Though popular with the peasants, this antagonized the middle class and military. Many considered him to be a virtual dictator. He was ousted in a military coup on 9 June 1923. He attempted to raise a rebellion against the new government, but was captured by the military, tortured and killed.


Early political career

Until the early 1900s, Bulgaria was primarily a land of small, independent peasant farmers. The Bulgarian Agrarian National Union, or BANU, emerged in 1899 due to grievances against the monarchial government in light of the low standard of living facing the agrarian peasants of Bulgaria. By 1911, as the leader of the BANU, Stamboliyski was the most notorious anti-monarchist and head of the opposition to Tsar Ferdinand of Bulgaria. Bulgaria was the first defeated state of the First World War, and the government regime, composed primarily of the state’s bourgeoisie members, tried to escape the national disgrace. It attempted to consolidate its domination by attracting into the administration the party with the largest membership — the BANU. On 25 September 1918, in order to gain the BANU’s acceptance, the regime was forced to release a number of political detainees, most notably Aleksandar Stamboliyski. The latter had been sentenced to life in prison after his meeting with Tsar Ferdinand to protest against war effort on 18 September 1915 — ultimately, two weeks before Bulgaria entered World War I on the side of the Central Powers.

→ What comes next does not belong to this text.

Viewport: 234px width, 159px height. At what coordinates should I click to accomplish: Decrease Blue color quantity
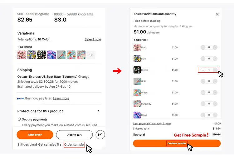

When the regime released Stamboliyski from prison, it did so with the hope that he would contain the growing unrest within the army. Although it is unclear if he was willing, or even able, to quell the army, it is undisputable that, with the influence of fellow agrarian party activist Raiko Daskalov, Stamboliyski soon faced another arrest order from the crown after Bulgaria was declared a Republic for the people on 27 September 1918.

A rebellion, centered to the west of Sofia in the town of Radomir, was organized by Stamboliyski’s supporters and threatened to develop into a national revolution. However, the movement for a new, agrarian republic was quickly eliminated due to several factors and was left without the sufficient means to bring about the change it desired. Lasting from only 28 September until 2 October, the rebellion was very short-lived and led to many arrested and executions. Unlike many of his supporters, Stamboliyski was able to escape the fate of imprisonment or execution and instead went into hiding until he was to re-surface in the political arena during the reign of Tsar Boris III. The rebellion, however, could not be considered a total failure by the Agrarian Union as it was successful in eliminating the rule of Tsar Ferdinand, who fled Bulgaria by train on 3 October 1918 in the wake of Allied occupation. Ferdinand was to be succeeded by his son Boris III with the approval of the Allied Powers.


Ascension to power

After Tsar Boris III took the throne, the emerging political factions in Bulgaria were the Agrarians, the Socialists, and the Macedonian extremists. However, due to the loss of the territory of Macedonia immediately following Bulgaria’s surrender to the Allied forces, the Macedonian faction fell out of contention leaving the Agrarian and Communists factions struggling for political supremacy. As the general election of 1919 approached, Stamboliyski came out of hiding and won the election of prime minister of the new coalition cabinet. However, because the election was so close, Stamboliyski was forced to form a government coalition between the agrarians and the left-wing parliamentary parties. By March 1920, however, Stamboliyski was able to form a solely BANU government with another decisive election victory and a tactical manipulation of the parliamentary system. From his complete acquisition of power in March 1920, until his death on 14 June 1923, Stamboliyski ruled Bulgaria with a decisive force and caused many to remember him as a "virtual dictator".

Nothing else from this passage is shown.